Secondly, systemic inequalities of race, class, and gender influence who gets honoured, but this takes nothing away from the bravery of those who are sidelined. Colvin herself understood the pragmatic choice to rally behind Parks, telling an interviewer, “They picked the right person… They needed someone who would bring together all the classes. They wouldn’t have followed me.” The challenge is not to diminish recognised heroes but to also lift up the names of those like Colvin, or Silverio Villegas González, an undocumented migrant shot by ICE, whose stories are too often forgotten.
Collective Action and an Unfinished Struggle
The third lesson is that the Montgomery story was never about one or two individuals. The successful 13-month bus boycott that followed required immense organisation – much of it by women – and the collective sacrifice of thousands. An individual can resist, but lasting change demands a movement.
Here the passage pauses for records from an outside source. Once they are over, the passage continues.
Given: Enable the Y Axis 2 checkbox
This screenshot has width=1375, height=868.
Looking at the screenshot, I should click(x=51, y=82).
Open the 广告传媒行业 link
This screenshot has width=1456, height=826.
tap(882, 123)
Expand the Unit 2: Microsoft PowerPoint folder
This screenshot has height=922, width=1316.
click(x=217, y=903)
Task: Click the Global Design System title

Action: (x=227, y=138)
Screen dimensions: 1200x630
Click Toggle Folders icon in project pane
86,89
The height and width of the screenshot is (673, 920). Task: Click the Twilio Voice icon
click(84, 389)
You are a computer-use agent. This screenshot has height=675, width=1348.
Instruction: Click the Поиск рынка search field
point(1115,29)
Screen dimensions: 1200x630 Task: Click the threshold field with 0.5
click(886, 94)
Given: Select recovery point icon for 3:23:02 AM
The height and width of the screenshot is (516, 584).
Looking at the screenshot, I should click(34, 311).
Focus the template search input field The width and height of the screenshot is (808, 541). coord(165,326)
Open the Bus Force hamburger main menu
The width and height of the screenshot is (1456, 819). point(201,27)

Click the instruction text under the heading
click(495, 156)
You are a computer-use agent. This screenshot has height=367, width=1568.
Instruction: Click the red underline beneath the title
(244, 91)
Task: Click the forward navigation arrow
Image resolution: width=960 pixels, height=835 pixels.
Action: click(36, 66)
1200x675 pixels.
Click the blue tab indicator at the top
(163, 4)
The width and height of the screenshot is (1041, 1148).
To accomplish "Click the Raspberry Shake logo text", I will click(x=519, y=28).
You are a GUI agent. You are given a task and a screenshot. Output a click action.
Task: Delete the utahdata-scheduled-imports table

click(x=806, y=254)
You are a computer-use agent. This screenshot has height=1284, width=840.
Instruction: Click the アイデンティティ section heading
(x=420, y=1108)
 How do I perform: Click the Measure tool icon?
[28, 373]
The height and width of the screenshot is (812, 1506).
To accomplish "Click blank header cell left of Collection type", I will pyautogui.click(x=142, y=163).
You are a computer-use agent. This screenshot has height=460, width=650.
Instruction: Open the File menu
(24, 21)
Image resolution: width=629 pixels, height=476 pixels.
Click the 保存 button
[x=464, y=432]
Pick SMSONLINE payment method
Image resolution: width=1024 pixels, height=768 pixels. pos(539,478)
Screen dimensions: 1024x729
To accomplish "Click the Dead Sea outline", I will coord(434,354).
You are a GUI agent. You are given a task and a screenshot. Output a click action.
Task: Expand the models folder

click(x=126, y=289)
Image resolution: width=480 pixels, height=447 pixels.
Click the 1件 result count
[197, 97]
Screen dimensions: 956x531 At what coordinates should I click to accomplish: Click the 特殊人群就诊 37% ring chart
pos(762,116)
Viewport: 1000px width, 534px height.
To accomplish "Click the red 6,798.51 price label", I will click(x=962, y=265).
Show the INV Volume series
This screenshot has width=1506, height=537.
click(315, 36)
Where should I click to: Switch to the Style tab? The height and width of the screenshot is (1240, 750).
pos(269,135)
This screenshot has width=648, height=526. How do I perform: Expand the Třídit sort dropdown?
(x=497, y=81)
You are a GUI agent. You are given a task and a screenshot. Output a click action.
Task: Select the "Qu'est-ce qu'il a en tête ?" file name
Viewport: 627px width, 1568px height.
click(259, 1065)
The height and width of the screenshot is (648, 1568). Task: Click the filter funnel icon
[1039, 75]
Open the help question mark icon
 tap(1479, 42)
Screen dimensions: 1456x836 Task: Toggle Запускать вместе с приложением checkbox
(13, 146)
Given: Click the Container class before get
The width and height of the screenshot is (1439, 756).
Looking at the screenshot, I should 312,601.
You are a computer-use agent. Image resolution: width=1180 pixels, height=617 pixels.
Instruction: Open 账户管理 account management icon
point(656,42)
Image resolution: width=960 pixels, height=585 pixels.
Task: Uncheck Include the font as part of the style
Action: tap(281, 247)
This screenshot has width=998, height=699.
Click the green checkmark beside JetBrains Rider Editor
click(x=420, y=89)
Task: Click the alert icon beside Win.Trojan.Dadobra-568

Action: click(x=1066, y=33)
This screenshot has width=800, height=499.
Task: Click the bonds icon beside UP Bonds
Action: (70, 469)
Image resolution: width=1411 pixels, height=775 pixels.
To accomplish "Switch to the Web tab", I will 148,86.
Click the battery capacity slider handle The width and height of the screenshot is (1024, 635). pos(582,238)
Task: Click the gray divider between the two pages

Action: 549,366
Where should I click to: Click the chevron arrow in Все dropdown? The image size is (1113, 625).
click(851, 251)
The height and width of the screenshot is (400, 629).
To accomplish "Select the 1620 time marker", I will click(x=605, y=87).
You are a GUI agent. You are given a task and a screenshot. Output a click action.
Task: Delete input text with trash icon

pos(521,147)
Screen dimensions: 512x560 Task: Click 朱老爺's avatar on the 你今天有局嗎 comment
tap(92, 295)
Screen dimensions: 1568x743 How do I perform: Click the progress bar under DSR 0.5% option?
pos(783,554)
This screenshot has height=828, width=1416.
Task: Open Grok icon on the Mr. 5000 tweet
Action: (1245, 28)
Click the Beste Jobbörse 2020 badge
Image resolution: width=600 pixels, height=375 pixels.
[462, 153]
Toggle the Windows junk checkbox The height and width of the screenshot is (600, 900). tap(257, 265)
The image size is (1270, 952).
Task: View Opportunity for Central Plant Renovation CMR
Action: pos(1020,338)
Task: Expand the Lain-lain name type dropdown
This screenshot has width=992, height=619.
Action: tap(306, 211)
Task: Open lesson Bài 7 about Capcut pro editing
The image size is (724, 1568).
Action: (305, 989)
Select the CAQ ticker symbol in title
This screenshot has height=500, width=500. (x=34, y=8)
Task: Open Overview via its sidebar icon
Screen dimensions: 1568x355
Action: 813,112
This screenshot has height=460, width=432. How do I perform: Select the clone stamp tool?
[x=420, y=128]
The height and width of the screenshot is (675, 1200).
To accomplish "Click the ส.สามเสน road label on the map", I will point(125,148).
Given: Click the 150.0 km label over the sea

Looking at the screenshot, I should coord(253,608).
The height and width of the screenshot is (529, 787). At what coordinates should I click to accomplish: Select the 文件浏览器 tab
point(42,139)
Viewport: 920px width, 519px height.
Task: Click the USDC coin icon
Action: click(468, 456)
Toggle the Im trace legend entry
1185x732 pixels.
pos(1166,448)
Finally, and perhaps most crucially, resistance never stops. The very rights Colvin fought for are under renewed threat today, with key civil rights and voting protections being rolled back. In a stark illustration, Donald Trump recently claimed civil rights had led to “white people [being] very badly treated.” For Colvin, there could be no closure. When asked if she would help promote a Rosa Parks museum, she refused, asking, “What closure can there be for me?... This does not belong in a museum, because this struggle is not over.” Her fight, she insisted, was for the future of her grandchildren.
Claudette Colvin’s legacy, now rightly celebrated in global obituaries, is a testament to the power and necessity of collective, unwavering defiance in the perpetual march toward justice.